• **ASSIGNMENT**
Among the entries below, tally each line in which the word "Given" is found, then state the tally alone.

Source records
+++++
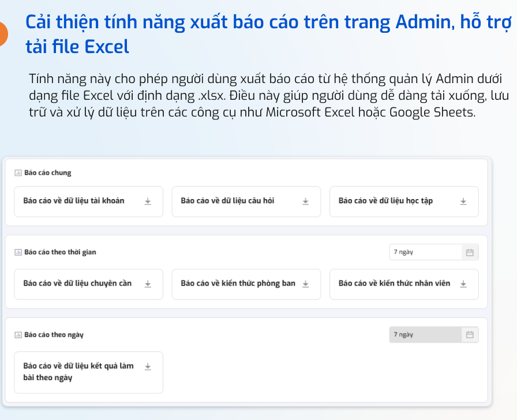517x420 pixels.
Task: Click download icon for attendance data report
Action: point(148,284)
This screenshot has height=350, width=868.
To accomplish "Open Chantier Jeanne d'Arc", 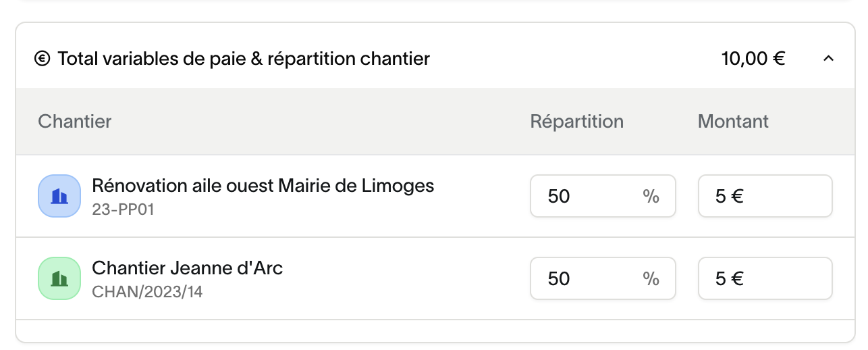I will click(x=187, y=268).
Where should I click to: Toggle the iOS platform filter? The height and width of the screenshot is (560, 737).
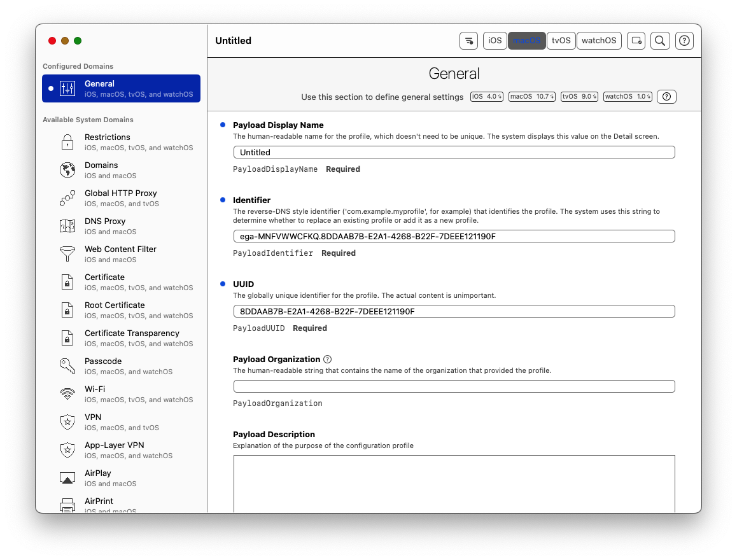point(495,40)
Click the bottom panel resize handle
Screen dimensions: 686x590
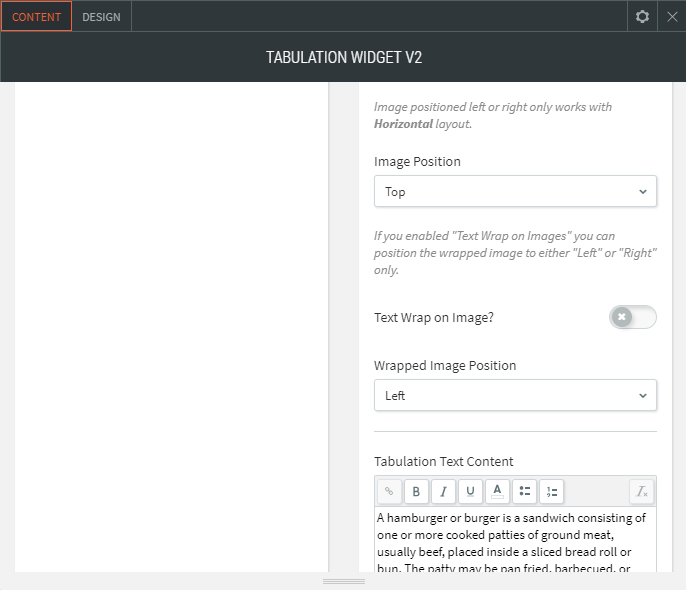343,581
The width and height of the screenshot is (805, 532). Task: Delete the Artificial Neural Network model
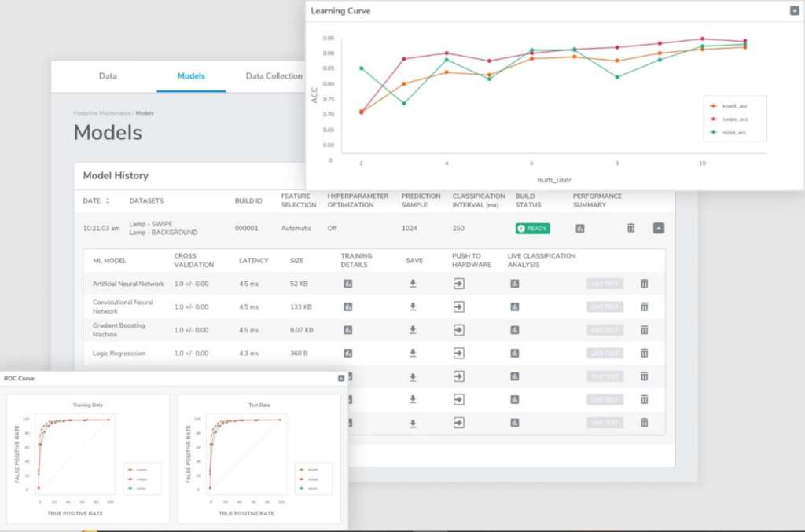tap(644, 284)
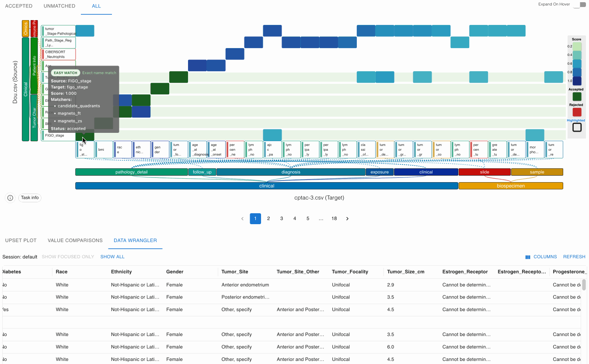This screenshot has width=589, height=364.
Task: Toggle the Expand On Hover switch
Action: coord(579,5)
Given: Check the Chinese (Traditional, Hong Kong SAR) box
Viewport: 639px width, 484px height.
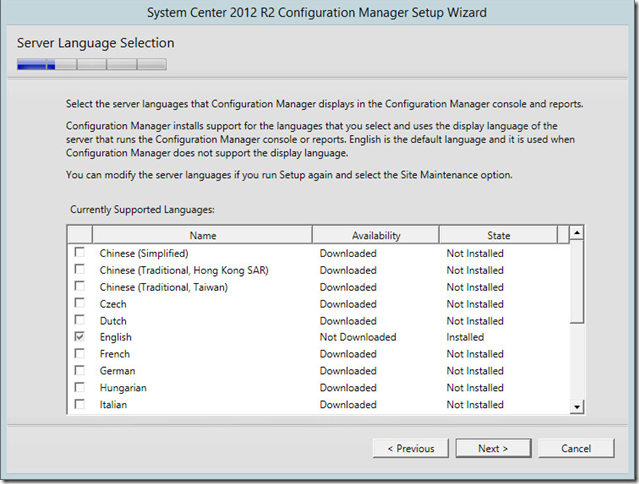Looking at the screenshot, I should tap(79, 270).
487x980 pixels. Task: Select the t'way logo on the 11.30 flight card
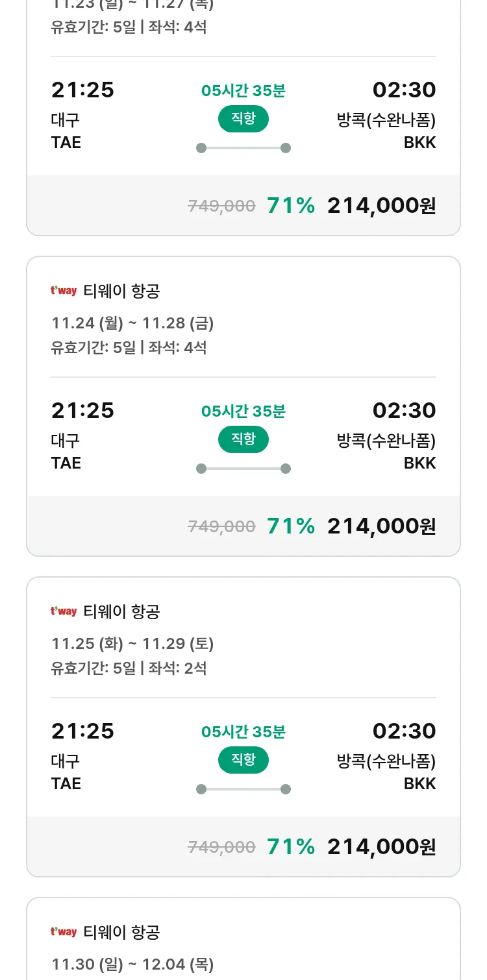(64, 932)
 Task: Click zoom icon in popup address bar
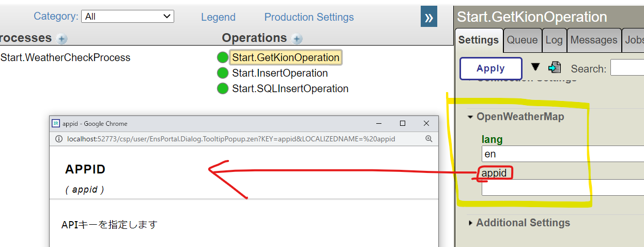[428, 139]
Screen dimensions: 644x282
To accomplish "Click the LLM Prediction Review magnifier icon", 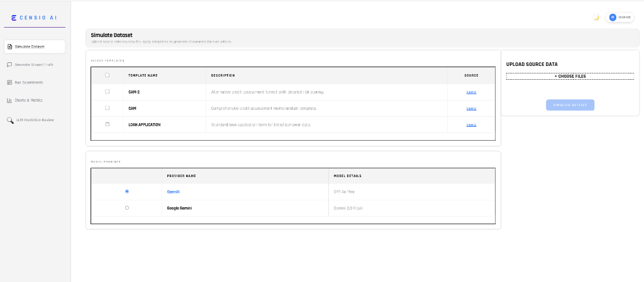I will click(x=10, y=120).
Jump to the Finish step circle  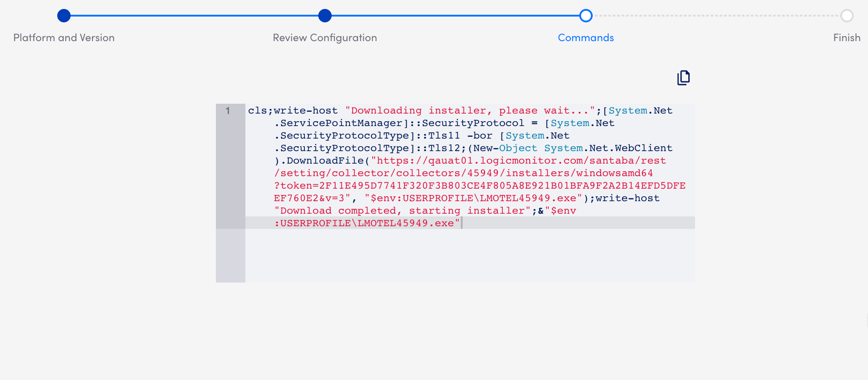point(847,16)
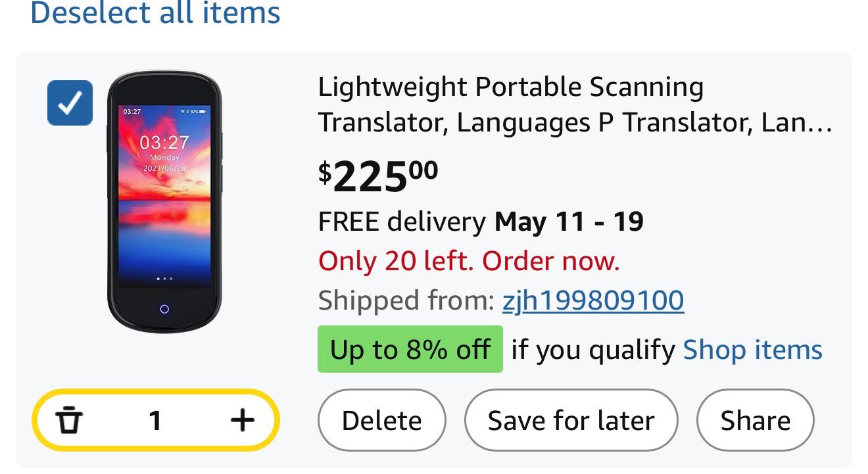The image size is (868, 474).
Task: Click the Only 20 left warning
Action: [469, 262]
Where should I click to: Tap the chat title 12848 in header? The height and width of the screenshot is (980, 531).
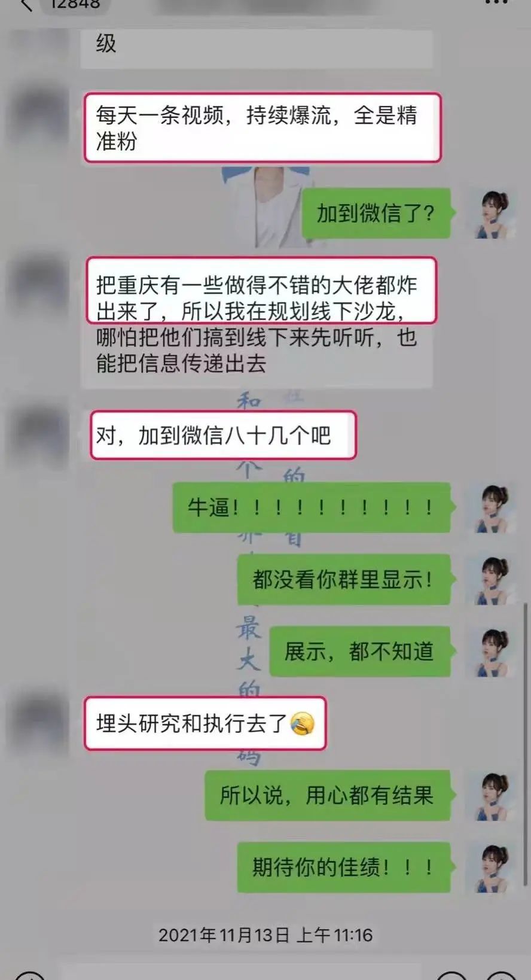click(75, 4)
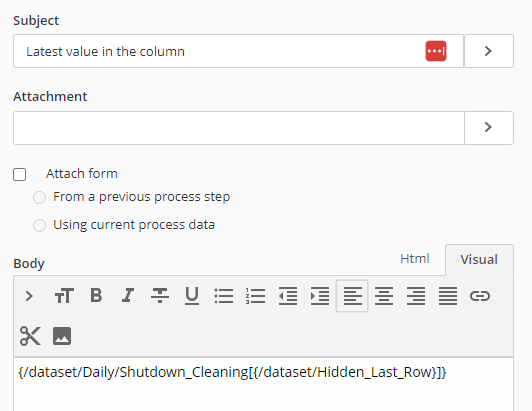Switch to the Html tab
Image resolution: width=532 pixels, height=411 pixels.
pyautogui.click(x=415, y=259)
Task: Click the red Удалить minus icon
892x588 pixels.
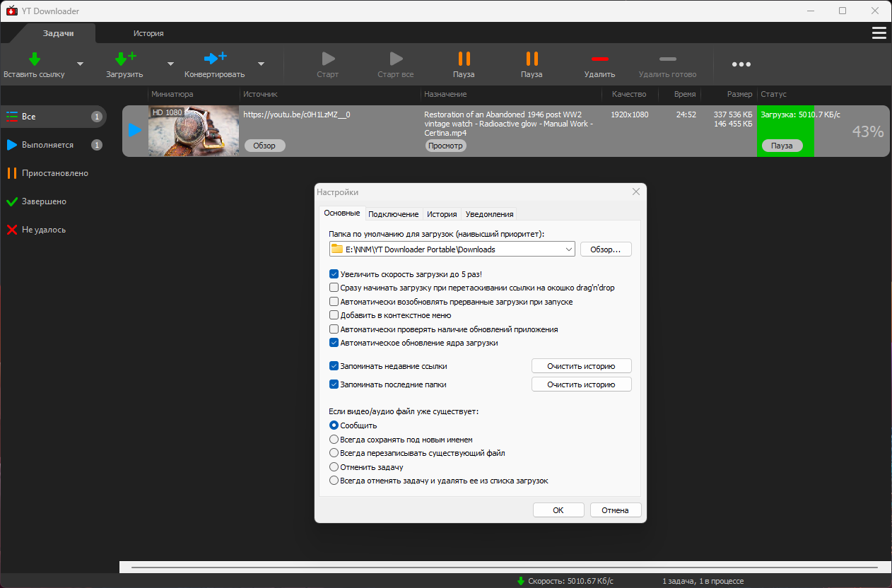Action: pos(599,59)
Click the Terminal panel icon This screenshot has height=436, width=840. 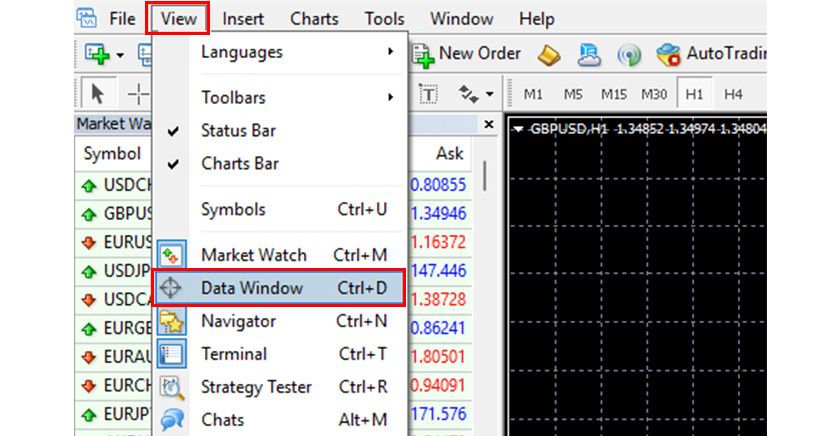[x=172, y=354]
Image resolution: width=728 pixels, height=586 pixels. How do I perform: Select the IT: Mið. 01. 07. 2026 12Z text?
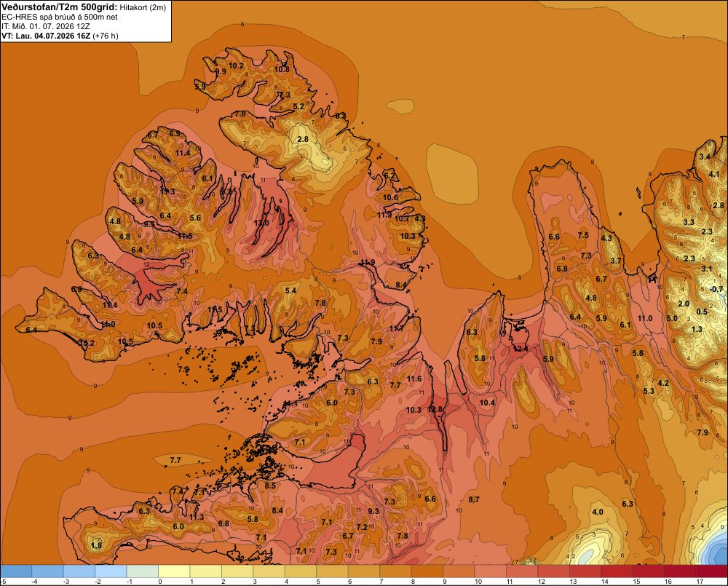point(45,26)
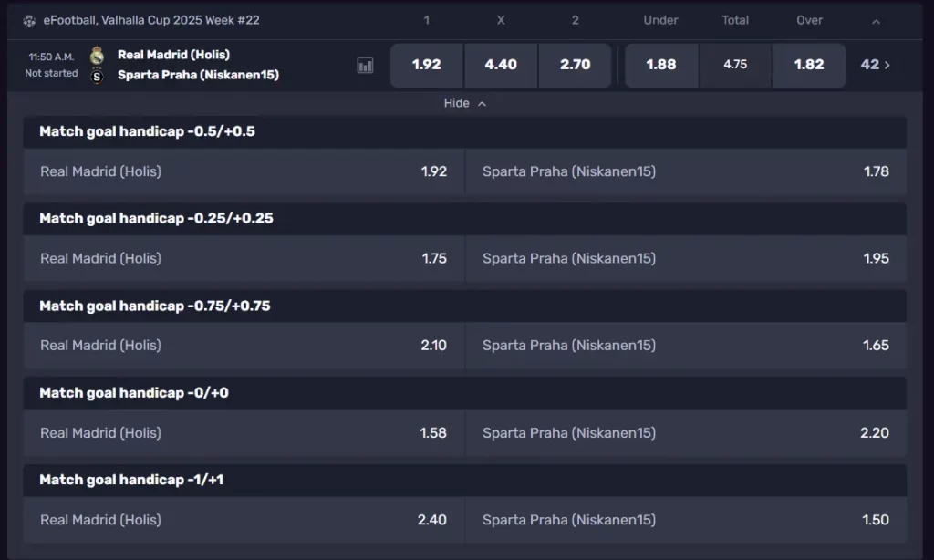Screen dimensions: 934x560
Task: Open the match statistics bar chart icon
Action: click(x=365, y=65)
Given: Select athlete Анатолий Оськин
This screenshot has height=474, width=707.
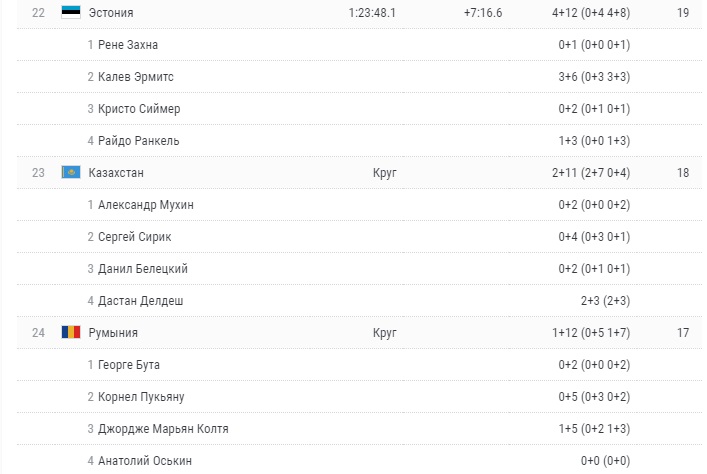Looking at the screenshot, I should [x=144, y=461].
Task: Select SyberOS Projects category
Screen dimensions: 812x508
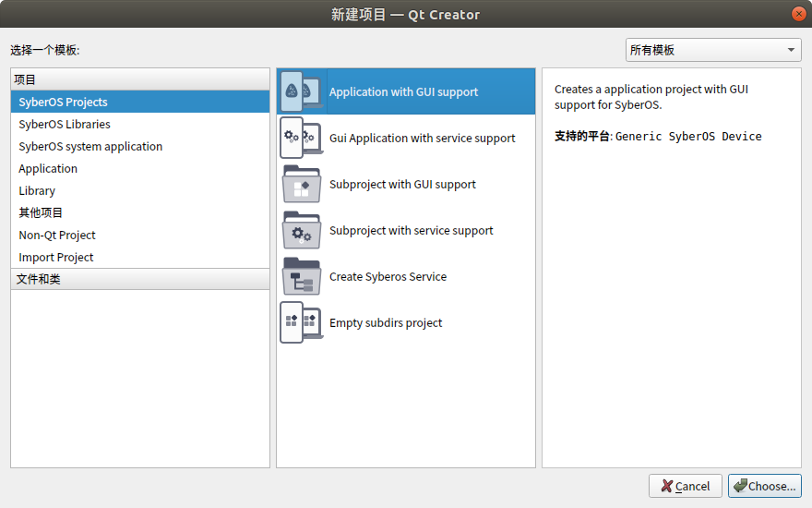Action: coord(63,102)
+++++
• **RESPONSE TO THIS EXERCISE**
2